Will General Electric $GE gain favor from investors in 2020?

Posted By on January 3, 2020

As far as one of my biggest investing mistakes goes — buying General Electric ($GE)after their initial collapse in 2017” – I am hoping this next year “might” be a year of true recovery (pre-posting over lunch on Thursday January 2, 2020)?

GE5yrchart200102

Of course that is yet to be, but 2019 was at least promising since the stock may have at least found a bottom. The culture has supposedly changed and management under GEDay200102CEO Larry Culp has made progress on controlling cost and shedding poorly performing units. Debt is still a problem and their once great GE aircraft engine segment is likely feeling the pinch from Boeing’s ($BA) 737 MAX problems.

All in all, the analysts who initially calculated the value of GE’s pieces at $9-$11 per share seem to have been correct (at least until the next recession hits – yikes!). As someone who started to pick up shares under $17 and buying the final few shares at $9.25 … I’m happy 2020is  finally seeing shares trading over $11.50.

General Electric (ticker: GE) isn’t in the Dow Jones Industrial Average any longer. It was removed in 2018. Walgreens (WBA) was given its place. Still, given the year that GE had, Barron’s thinks the iconic American manufacturer deserves its own review. It was a good year for GE shareholders. But to keep it going in 2020, CEO Larry Culp must continue to make progress on costs and culture.

GE shares started off the year at $7.57, down more than 80% from all-time highs. In August, forensic accountant Harry Markopolos — the man credited with uncovering the Bernie Madoff Ponzi scheme — said the company was willfully cooking its long-term-care insurance accounting books. GE denied the allegations and the stock recovered all losses in about a month.

The stock ended the year at $11.14, after recently hitting an intraday 52-week high of $11.84 a share. Overall, the stock rose more than 50% in 2019, far better than comparable gains of the S&P 500 and the Dow Industrials.

Progress on a corporate turnaround being led by CEO Larry Culp is the reason for gains. But the stock was also unusually depressed to start the year because of tax-loss selling. After two years of big declines, many investors decided the end of 2018 was time to get out. Selling losing positions at the end of the year generates tax losses that can offset short- and long-term capital gains.

This year was different as Culp calmed the company’s turbulence. GE beat Wall Street earnings expectations in all three quarters reported in 2019. And investors have a clear vision of what to expect: debt and cost reduction. It looks as if GE will hit the financial-leverage targets Culp set out when taking the job. GE is targeting less than 2.5 times net debt to Ebitda, short for earnings before interest, taxes, deprecation and amortization — a common measure of debt leverage — in its industrial business, and 4.5 times debt to total capital in its lending arm. GE is meeting its debt pay-down goals mainly through asset sales.

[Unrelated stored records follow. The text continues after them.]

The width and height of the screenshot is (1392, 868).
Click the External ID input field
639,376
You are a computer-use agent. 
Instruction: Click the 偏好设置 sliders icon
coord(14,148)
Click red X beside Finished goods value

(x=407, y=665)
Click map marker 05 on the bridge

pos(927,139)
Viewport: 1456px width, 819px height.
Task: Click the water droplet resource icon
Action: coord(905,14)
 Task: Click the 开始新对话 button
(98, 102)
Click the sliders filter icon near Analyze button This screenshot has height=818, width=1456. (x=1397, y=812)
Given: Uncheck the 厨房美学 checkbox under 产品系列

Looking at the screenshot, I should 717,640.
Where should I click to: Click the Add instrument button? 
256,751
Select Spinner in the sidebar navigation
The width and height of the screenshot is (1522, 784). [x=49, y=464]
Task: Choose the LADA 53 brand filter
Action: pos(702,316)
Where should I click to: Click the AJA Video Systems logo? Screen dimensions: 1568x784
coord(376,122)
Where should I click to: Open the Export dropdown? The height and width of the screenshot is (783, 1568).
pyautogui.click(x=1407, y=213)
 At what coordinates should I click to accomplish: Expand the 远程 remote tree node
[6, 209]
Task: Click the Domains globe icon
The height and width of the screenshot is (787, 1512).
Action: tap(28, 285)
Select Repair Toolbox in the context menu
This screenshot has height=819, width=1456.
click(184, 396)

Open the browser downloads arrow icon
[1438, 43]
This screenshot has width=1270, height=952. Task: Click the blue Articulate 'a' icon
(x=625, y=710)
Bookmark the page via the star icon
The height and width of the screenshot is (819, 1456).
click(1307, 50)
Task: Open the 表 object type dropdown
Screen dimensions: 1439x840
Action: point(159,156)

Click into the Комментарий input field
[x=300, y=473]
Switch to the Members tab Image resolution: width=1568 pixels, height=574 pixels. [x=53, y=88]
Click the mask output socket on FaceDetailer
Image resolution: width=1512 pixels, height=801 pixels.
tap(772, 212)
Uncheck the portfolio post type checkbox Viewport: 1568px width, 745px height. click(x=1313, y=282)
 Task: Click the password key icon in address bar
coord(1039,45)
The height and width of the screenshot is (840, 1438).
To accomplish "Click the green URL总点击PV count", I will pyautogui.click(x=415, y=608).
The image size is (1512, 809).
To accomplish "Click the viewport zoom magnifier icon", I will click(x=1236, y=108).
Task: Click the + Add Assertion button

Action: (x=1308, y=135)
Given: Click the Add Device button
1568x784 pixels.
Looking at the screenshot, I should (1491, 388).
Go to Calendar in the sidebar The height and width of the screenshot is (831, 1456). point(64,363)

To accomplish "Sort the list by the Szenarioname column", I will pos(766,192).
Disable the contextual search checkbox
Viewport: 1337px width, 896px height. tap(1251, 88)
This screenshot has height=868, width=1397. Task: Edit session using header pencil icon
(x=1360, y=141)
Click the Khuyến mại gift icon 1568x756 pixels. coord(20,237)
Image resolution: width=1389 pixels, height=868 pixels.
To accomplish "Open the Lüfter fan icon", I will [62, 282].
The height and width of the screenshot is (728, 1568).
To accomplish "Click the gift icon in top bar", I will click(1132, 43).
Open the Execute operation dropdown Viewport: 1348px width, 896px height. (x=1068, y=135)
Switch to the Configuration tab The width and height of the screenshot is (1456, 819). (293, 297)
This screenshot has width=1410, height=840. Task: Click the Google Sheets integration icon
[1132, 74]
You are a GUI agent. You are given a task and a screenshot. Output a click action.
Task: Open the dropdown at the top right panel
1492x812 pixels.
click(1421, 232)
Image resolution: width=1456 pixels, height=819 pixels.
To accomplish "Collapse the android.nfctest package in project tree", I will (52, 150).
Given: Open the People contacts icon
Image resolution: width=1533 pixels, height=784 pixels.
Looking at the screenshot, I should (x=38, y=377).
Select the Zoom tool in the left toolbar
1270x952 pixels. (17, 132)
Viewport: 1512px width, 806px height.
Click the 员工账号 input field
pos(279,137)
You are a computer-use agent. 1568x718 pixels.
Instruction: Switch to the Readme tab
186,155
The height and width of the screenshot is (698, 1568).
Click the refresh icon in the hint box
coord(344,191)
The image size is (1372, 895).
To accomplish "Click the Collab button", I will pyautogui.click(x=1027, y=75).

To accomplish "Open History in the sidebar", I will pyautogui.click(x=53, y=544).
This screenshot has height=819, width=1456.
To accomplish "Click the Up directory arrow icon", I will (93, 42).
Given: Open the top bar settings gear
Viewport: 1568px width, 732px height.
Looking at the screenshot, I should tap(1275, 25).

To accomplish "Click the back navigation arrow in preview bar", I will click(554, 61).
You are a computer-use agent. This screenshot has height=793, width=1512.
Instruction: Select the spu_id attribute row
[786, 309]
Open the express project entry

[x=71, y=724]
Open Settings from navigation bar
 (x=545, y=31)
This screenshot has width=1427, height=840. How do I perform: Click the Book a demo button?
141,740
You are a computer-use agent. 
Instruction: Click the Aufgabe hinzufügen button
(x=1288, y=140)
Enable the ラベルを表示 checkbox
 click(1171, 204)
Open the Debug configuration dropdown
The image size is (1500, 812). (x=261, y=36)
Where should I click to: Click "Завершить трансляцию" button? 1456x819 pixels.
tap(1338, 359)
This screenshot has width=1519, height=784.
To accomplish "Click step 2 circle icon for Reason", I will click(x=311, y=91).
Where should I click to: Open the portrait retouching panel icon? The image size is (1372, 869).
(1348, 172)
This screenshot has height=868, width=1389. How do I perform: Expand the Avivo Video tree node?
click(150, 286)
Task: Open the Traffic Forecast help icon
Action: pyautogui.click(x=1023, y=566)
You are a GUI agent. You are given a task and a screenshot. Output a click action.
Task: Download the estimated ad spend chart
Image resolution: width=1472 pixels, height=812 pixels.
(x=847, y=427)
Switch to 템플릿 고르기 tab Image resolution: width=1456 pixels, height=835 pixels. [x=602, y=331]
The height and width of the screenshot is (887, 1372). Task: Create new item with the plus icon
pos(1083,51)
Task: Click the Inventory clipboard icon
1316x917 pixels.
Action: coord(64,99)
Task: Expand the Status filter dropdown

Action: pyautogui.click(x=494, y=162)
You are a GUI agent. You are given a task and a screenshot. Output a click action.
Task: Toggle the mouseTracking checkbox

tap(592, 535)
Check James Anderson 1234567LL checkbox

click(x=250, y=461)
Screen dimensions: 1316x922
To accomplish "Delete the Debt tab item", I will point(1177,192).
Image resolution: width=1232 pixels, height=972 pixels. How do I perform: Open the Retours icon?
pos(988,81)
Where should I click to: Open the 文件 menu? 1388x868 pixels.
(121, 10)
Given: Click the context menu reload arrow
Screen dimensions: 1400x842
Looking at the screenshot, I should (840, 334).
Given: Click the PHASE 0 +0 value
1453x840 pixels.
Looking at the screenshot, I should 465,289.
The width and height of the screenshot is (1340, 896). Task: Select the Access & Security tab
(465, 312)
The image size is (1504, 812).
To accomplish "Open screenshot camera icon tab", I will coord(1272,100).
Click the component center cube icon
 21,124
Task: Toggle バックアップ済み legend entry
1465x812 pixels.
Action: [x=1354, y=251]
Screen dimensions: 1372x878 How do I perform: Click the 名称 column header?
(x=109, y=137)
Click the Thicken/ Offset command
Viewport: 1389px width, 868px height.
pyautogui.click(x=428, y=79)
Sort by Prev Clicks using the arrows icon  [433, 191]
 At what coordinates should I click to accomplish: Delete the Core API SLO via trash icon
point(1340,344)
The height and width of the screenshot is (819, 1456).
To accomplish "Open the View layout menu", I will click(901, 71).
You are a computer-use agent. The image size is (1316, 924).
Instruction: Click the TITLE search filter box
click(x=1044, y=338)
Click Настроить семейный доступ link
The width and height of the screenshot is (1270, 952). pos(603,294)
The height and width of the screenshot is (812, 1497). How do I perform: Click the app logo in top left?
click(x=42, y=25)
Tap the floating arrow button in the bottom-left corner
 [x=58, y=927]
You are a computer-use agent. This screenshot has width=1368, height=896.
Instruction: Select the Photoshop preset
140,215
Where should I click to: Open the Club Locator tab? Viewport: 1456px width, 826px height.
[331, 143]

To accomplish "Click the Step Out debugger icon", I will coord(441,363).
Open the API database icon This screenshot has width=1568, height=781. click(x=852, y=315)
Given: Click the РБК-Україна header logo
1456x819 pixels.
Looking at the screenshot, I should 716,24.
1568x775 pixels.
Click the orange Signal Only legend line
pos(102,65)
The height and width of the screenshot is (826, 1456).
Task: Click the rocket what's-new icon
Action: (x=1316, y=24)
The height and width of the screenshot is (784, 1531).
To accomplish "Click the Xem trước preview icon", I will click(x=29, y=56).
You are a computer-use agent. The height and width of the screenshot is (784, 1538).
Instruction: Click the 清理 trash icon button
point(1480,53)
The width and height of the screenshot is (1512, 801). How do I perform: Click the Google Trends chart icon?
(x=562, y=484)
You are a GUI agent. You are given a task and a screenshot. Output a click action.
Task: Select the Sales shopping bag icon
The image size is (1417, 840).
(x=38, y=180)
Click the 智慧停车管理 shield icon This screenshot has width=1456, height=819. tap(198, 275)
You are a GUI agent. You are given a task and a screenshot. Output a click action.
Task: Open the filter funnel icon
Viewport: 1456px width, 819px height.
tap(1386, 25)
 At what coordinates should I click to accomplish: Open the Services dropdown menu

GE remains complicated. GE Capital is, effectively, a large bank attached to an industrial conglomerate. It is bigger, relatively speaking, than lending arms at Deere (DE) or Caterpillar (CAT).

There is a softer side to Culp’s leadership too. A lean-management devotee, he is trying to instill lean techniques across the organization. Culture can be difficult to quantify but, ultimately, investors will expect the efforts to yield higher, more-consistent profit margins.

What’s in store for 2020? Wall Street offers little help. Analysts remain polarized, with both bulls and bears pushing strong opinions.

Bearish J.P. Morgan analyst Stephen Tusa recommends selling shares short. In fact, it is one of his top ideas and a bold call. It is one thing to avoid a stock, quite another to actively bet on shares falling.

"We see the debate around balance sheet and 2021 normalized earnings [and] free cash flow playing out fully in the next six months," Tusa wrote in a December research report. He thinks the turnaround under way can’t produce sustainable results. What’s more, when investors start thinking about 2021 numbers — which usually happens around midyear — he thinks shares will fall.

Wall Street predicts GE will earn about 82 cents a share in 2021, up from 68 cents a share in 2020. Tusa is well below those numbers. He models 25 cents in per-share earnings in 2020 and 37 cents in 2021.

About the same time Tusa called the stock a short , UBS analyst Markus Mittermaier upgraded GE shares to Buy. Mittermaier says 2020 is an "inflection year," believing free cash flow will continue to improve. "We think investors today can get exposure to a much narrower conglomerate — versus about 12 months ago — with leading industrial franchises — aviation and health care — at a discounted relative valuation." His price target for the stock is $14 a share.

It isn’t possible to declare who will be right. There are pitfalls for GE shares. For one, the Boeing (BA) 737 MAX grounding will need to end. Boeing’s problems are temporarily costing GE an engine supplier, about $400 million in free cash flow each quarter. Also, a recession would be bad news for any stock. For the stock to keep working, management will have to continue to give and meet conservative guidance. And earnings will have to improve. That isn’t too different from any other industrial stock out there.